A mysterious symptom may be the only sign of coronavirus in young people.
Doctors have discovered many younger patients are suffering from "COVID toes" -- a series of red lesions or painful bumps on the feet.
Dr. Amy Paller, chair of the Department of Dermatology at Northwestern University Feinberg School of Medicine, is one of the medical experts who has witnessed the as-yet unexplained malady in otherwise asymptomatic youngsters.
"These are individuals who are often without any other sign of viral infection," she said. "We are seeing this in unprecedented numbers."
Although they aren't sure of the cause, experts think it may be happening in response to the inflammation caused as part of the response to the COVID-19 virus.
"We don't know for sure if it's related to COVID-19, but when it's so common right now during a pandemic and is occurring in otherwise asymptomatic or mildly affected patients, it seems too much of a coincidence not to be a manifestation of the virus for patients in their teens and 20s," she added, per NBC Chicago.

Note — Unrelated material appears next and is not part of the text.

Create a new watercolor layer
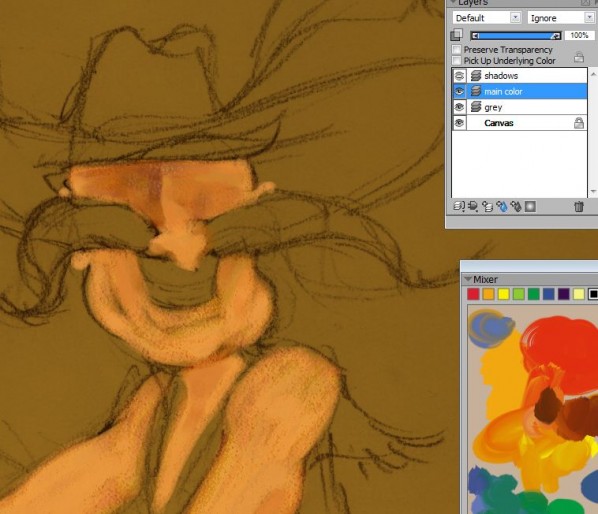[x=502, y=207]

If you are treating patients with acute coronary syndromes or acute strokes in the ED, you may want to quickly look for COVID Toes and Fingers, a clue indicating possible COVID-19 infection and need for enhanced PPE and precautions. https://t.co/oyBgQQk9Hq pic.twitter.com/9qyKKAEG0k
She said the lesions are "Sometime itchy, often times painful," can appear on the top or bottom of the foot, on just one toe or all of them, and can turn from red to purple.
Thankfully, the symptom is as bad as it gets for most young people who display it, and typically does not herald a worsening condition; in fact, evidence suggest 'COVID toes' occurs when a patient is recovering from the virus.

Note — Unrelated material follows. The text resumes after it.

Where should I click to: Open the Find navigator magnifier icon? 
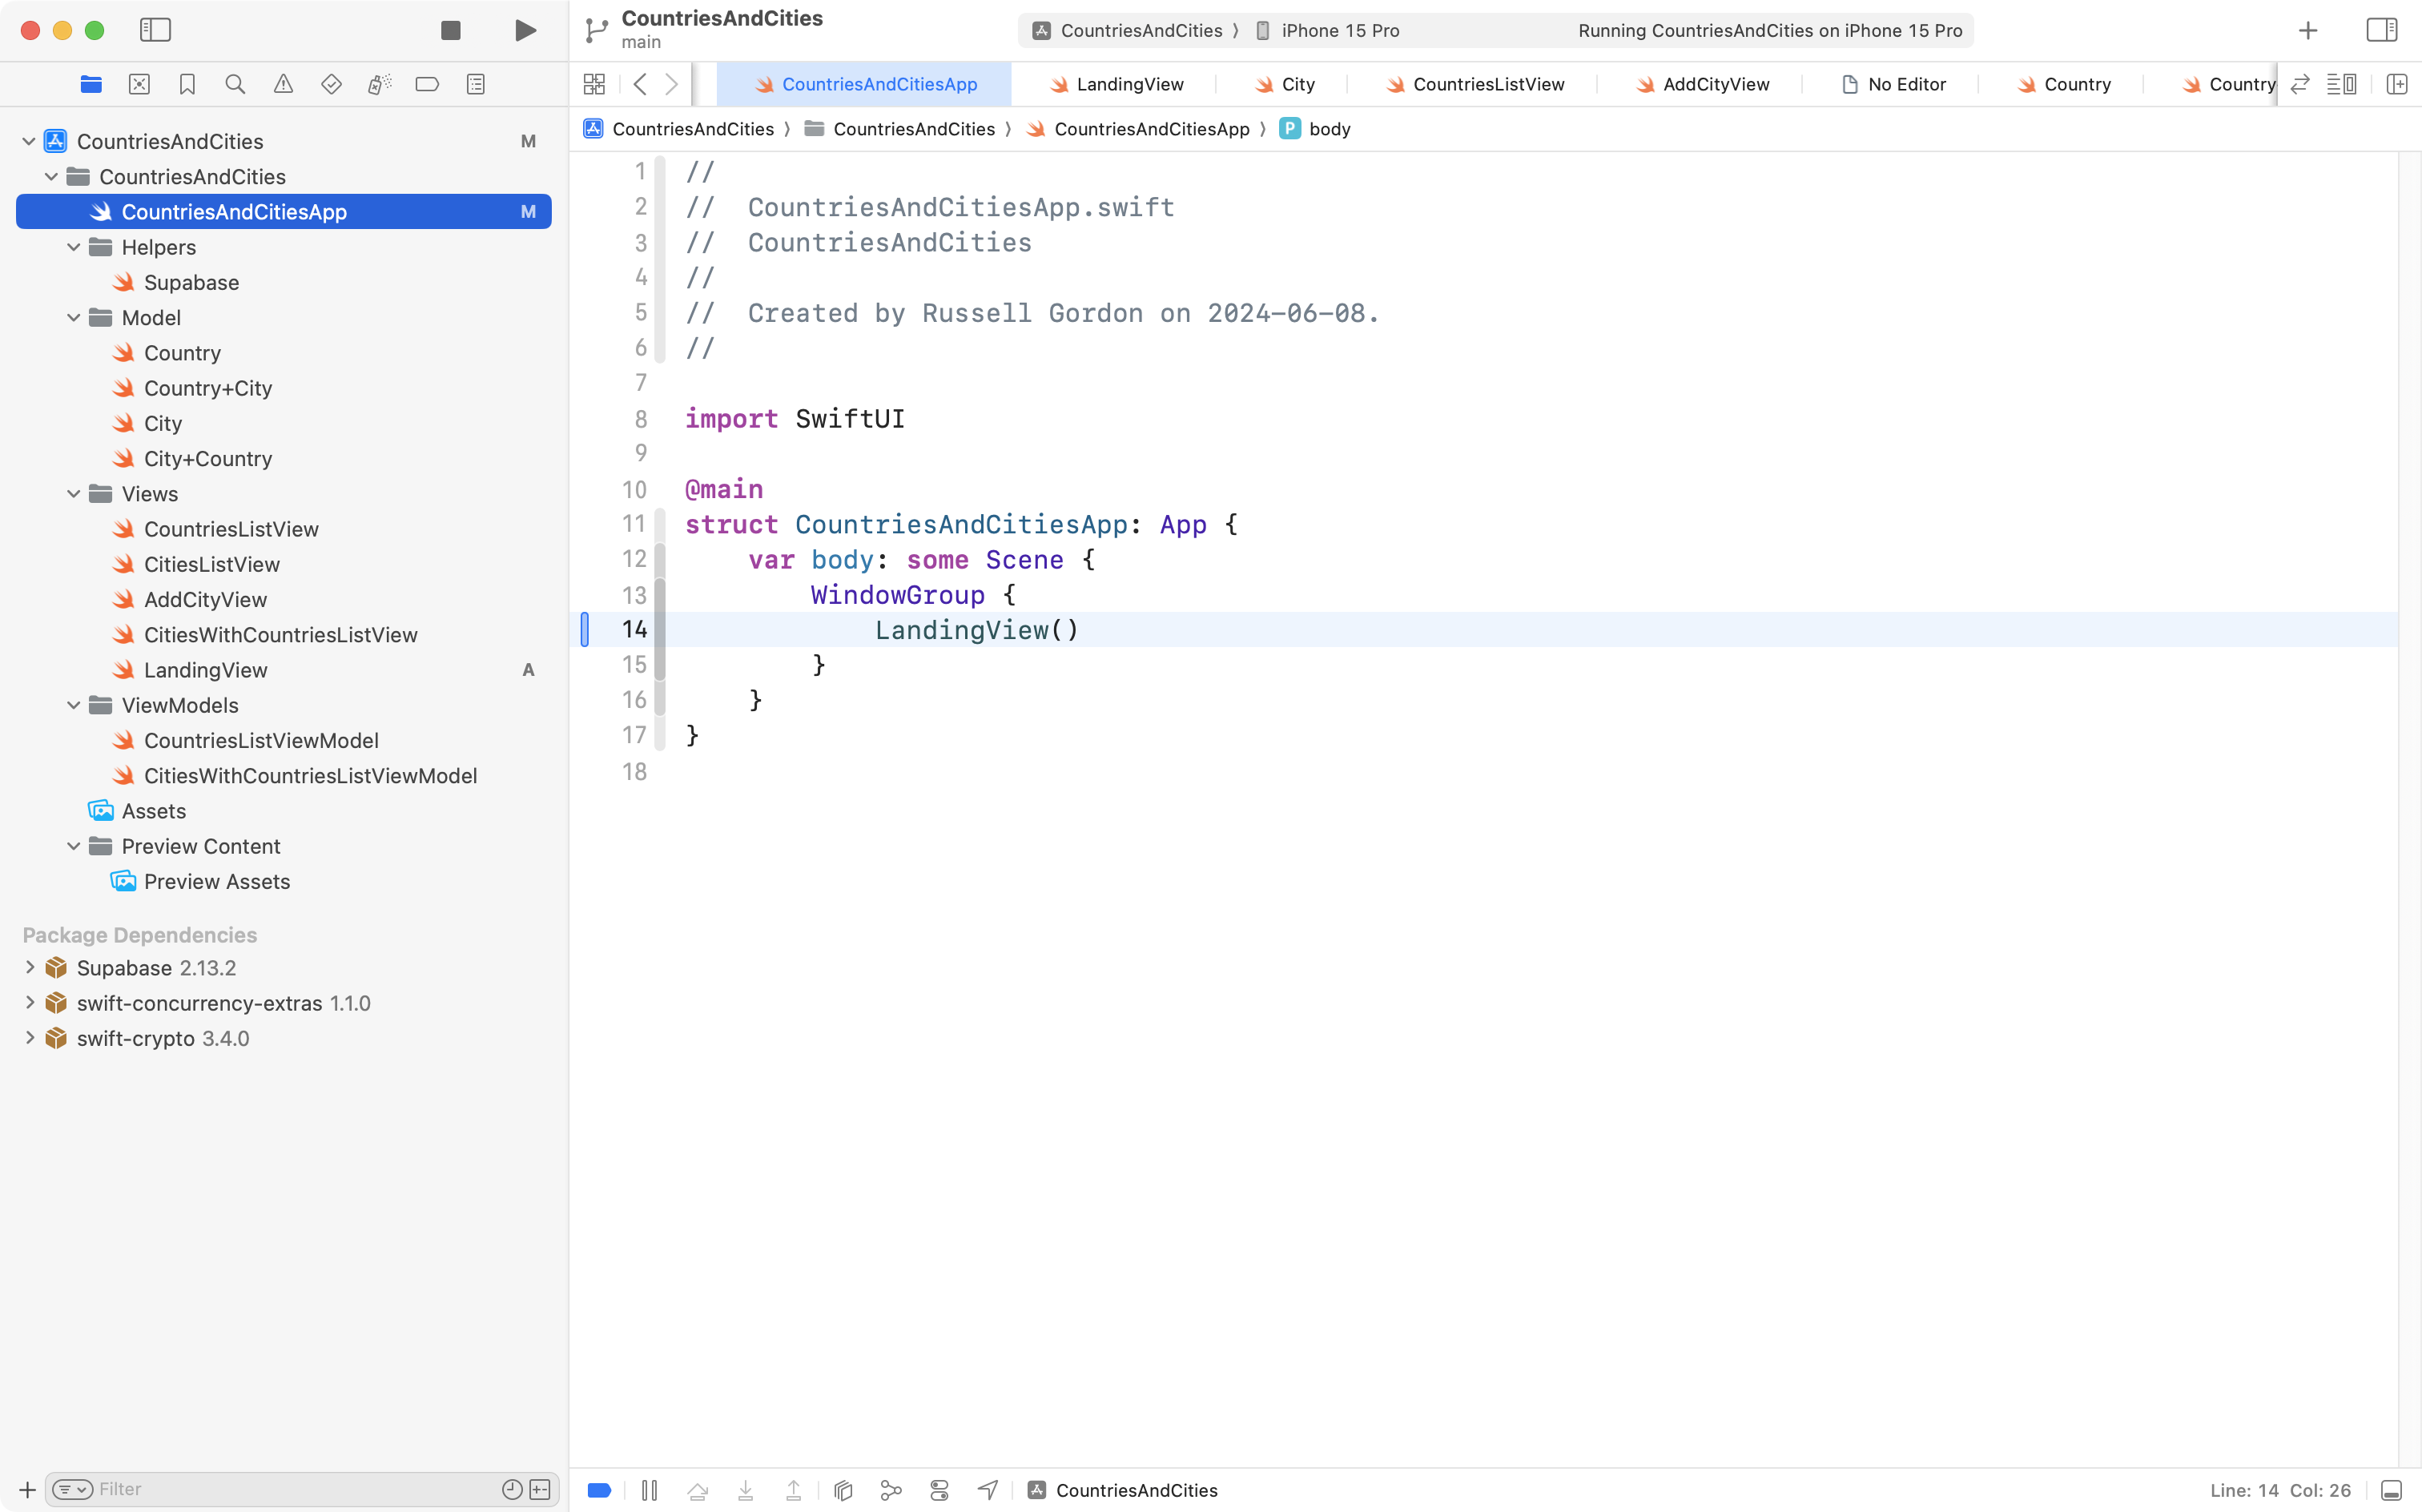(235, 84)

"None of these teens or young adults have gone on to have any serious issues," Dr Paller said. "They seem to resolve after a few weeks."
"Many have had some mild viral symptoms in the week before and it might be a sign during the 'convalescent' healing period when no longer contagious," she added. "We won't understand the association until we can test this more broadly."

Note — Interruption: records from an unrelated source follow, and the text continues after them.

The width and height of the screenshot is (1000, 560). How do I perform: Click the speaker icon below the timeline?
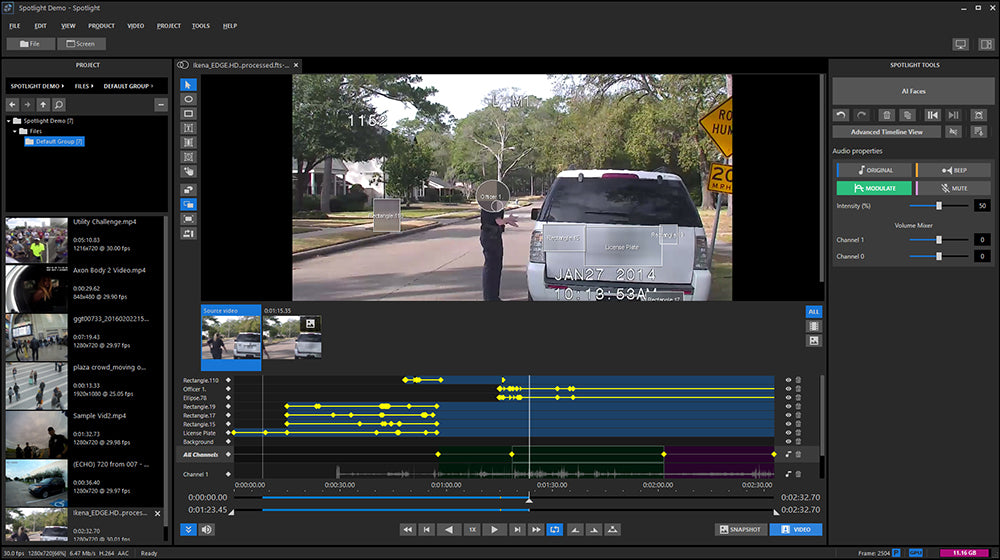point(207,529)
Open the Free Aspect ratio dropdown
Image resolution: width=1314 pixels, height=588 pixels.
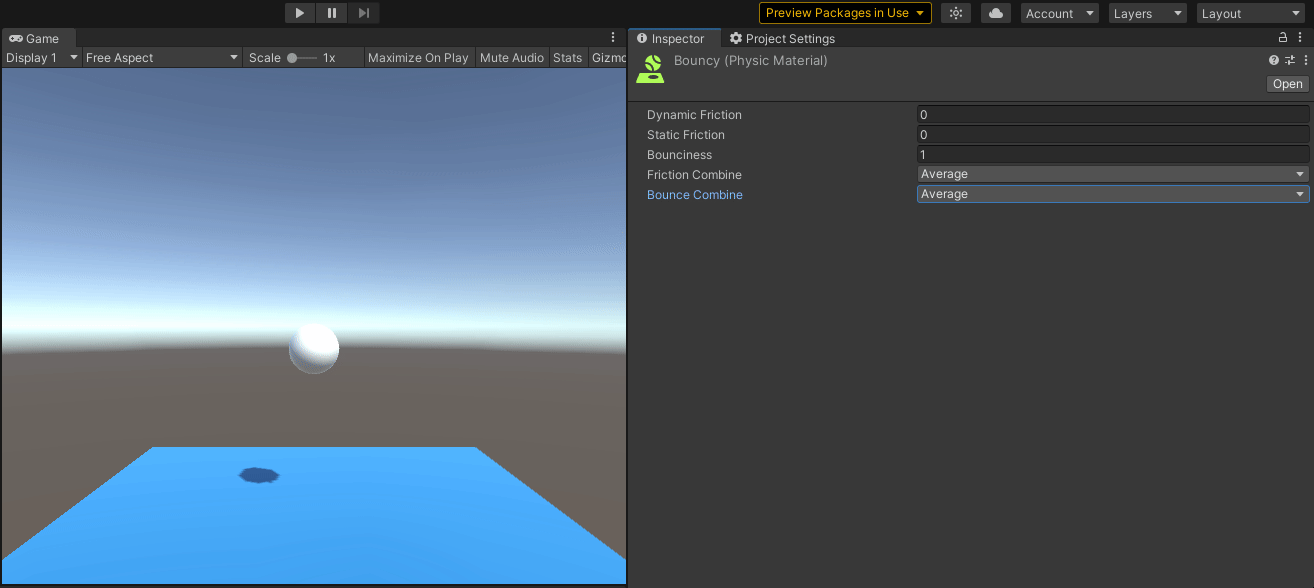(162, 58)
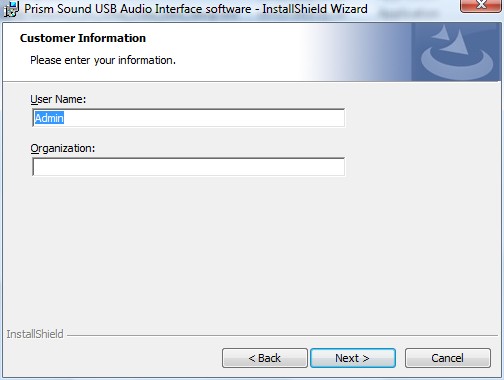
Task: Click the InstallShield arrow logo graphic
Action: pyautogui.click(x=456, y=52)

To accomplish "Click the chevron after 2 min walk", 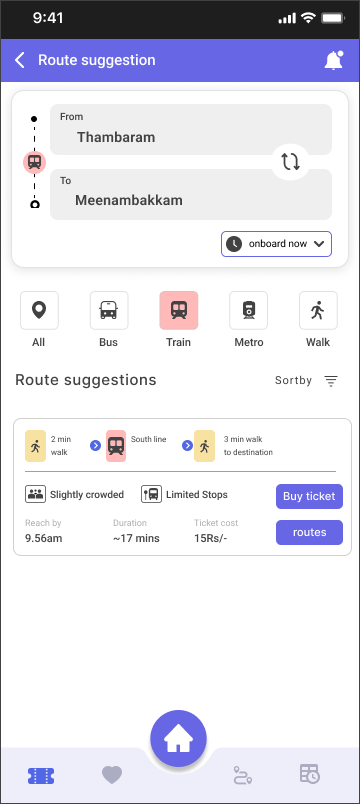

However, with testing still limited, Dr Paller accepts that proving a correlation between the two may be difficult.
"We really need to save resources," she said. "And we can't be sending people who don't have the classic signs for that kind of testing."
She advised parents not to panic if they see the symptom on its own, and to photograph and document it.
She suggested otherwise healthy patents could get the antibody test where and when available; however if parents are concerned they should always contact their pediatrician.